En 2018, le gouvernement polonais nationaliste de Kaczynski au mois de mars a organisé une commémoration pour le 50èmeanniversaire de ces événements honteux. En 1989, le premier président de la Pologne non socialiste Kwasiniewski a prononcé un discours formidable dans lequel il a reconnu la faute inexcusable et la responsabilité de la nation polonaise.
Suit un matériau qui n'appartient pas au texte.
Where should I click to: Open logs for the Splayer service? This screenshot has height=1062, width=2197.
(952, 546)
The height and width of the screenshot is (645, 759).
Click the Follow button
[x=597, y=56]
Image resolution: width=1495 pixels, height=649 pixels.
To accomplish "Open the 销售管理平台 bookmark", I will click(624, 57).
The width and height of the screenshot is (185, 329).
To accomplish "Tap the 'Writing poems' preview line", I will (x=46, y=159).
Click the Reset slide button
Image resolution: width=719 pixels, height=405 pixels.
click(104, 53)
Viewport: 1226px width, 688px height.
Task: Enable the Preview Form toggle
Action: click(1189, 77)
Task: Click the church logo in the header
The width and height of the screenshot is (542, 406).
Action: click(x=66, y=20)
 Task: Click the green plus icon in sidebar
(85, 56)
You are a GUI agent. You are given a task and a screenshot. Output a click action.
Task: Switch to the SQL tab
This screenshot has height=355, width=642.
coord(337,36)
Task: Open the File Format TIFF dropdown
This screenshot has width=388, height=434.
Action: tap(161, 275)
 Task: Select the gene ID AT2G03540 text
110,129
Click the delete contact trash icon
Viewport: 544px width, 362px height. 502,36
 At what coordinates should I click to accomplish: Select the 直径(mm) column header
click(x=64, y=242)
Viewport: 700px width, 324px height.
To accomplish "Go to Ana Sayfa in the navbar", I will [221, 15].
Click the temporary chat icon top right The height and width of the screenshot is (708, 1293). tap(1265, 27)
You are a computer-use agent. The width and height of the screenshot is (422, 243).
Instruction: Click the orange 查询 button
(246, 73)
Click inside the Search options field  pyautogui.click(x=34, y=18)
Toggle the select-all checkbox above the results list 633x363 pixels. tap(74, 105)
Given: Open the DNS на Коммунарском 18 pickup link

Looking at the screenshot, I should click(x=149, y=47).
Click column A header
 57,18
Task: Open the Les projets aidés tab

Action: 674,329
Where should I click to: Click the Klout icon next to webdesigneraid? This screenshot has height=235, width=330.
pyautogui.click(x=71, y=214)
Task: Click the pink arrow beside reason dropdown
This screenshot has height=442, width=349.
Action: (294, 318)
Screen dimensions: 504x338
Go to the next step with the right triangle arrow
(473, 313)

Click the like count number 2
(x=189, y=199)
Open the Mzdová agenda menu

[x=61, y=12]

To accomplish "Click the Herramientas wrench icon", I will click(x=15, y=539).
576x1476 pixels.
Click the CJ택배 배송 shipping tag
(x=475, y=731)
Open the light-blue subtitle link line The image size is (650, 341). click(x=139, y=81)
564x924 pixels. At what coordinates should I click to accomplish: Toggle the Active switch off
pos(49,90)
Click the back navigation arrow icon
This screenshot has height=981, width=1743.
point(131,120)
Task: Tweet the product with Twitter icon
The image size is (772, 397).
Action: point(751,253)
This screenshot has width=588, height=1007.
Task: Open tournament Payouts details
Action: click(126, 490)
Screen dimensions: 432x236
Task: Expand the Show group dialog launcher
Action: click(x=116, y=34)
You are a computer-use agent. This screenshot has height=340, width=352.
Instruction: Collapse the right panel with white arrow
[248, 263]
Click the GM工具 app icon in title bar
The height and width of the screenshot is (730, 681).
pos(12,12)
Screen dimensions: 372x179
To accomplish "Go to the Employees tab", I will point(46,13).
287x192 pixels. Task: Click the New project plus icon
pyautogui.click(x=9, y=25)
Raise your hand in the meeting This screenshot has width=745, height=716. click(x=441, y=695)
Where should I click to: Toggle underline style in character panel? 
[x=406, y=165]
Ce sujet, hormis dans quelques ouvrages historiques, n’est pratiquement jamais abordé en France par la presse et les media. Étrange silence. Il dévoile probablement une subsistance de la domination idéologique du Parti Communiste français sur l’intelligentsia dite éclairée. On peut comprendre que la classe politique et les intellectuels français ont énormément de difficultés à aborder les événement propres à l’histoire de la France : la France ce n’est pas Vichy (qui a voté pour Pétain ?), la guerre d’Indochine, la colonisation, etc. …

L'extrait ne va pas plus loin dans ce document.